The success reached by former instructors and alumni reflects in a certain way Unicamp’s entrepreneurship favorable environment. In addition to regular scientific activities the University has a full range of extra-curricular programs that offer countless options to students who dream of other horizons. Remarkable examples of that are the 17 junior enterprises in operation on campus. Together, their total sales amount to R$ 500,000 (about US$ 238,000) a year. In those small nuclei, hundreds of students from different knowledge areas combine research and entrepreneurship and learn about market reality.

Ci&T’s César Gon, for instance, recalls that his passage through a University junior enterprise was essential for his entrepreneurial formation. “I was able to experience how the market operates and learned how to combine technological knowledge with administrative capacity,” he claims. Originated from students’ initiatives, but with the supervision of specialized instructors, junior companies offer consulting services and technical support and develop studies and projects. In average, the cost of the services performed by the students-entrepreneurs is 50% lower than the market’s. “Research and entrepreneurship are areas that complement each other,” says Unicamp’s Research pro-rector Daniel Pereira. For him, professional success, both as a researcher or as an entrepreneur, is associated with the quality of the formation.

Junior companies are not, however, the only path towards successful entrepreneurship at the University. Created in 2001, Unicamp’s Business Incubator (Incubadora de Empresas da Unicamp, Incamp) has contributed to the formation of nine knowledge-based companies and currently holds eleven others in its premises. Some of them produce services and equipments that until recently had to be imported. Such is the case of Griaule. After eight months in the incubator, the company, headed by electric engineer Iron Daher, has launched its first product in the market, Rex2, a device for controlling access based on recognition of digitals. “Ours is an innovating technology because it doesn’t require the introduction of passwords others do,” he explains.

Patents

Another proof that scientific research can generate wealth with social impact is the University’s growing number of registered and licensed patents.

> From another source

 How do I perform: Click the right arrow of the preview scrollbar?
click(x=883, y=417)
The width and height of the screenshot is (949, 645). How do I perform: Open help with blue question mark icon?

Since April Unicamp leads, for the first time, the National Institute for Industrial Property’s ranking of patent requests. According to a survey of the period between 1999 and 2003, the institution has 191 deposits. Next come Petrobrás (oil), with 177; Arno (home appliances), with 148; and Multibrás Eletrodomésticos (home appliances), with 110.

In 2005 alone, Unicamp’s innovation agency, Agência de Inovação (Inova), deposited 66 patents. Inova was also responsible for 41 agreements for research projects in partnership with companies. Such agreements, called collaborative research (pesquisas colaborativas), are signed with companies that look for the University’s support to find technological answers to specific demands. In addition, Inova signed 12 contracts of technology licensing – products, processes and know-how. The expressive performance in this area led the Brazilian Innovation Agency/Research and Projects Financing (Financiadora de Estudos e Projetos, Finep), part of the Ministry of Science and Technology, to recognize Unicamp, in September, as the institution that best promotes technological innovation in Brazil’s Southeast Region.

In three years of activity, Inova, which was created with the aim of strengthening the cooperation between the Unicamp and companies, has closed 250 contracts of technology transfer and technological services. Roberto Lotufo, Inova’s executive director, explains that Brazil does not have a culture of commercialization of university-produced technologies and, given that, the agency’s role is to stimulate the development of that culture through the protection and the licensing of intellectual property. “In the beginning of this semester we deposited more patents than Petrobrás, but our work’s most important contribution is the capacity for commercialization. It’s to promote innovation through the commercialization of those patents,” he says.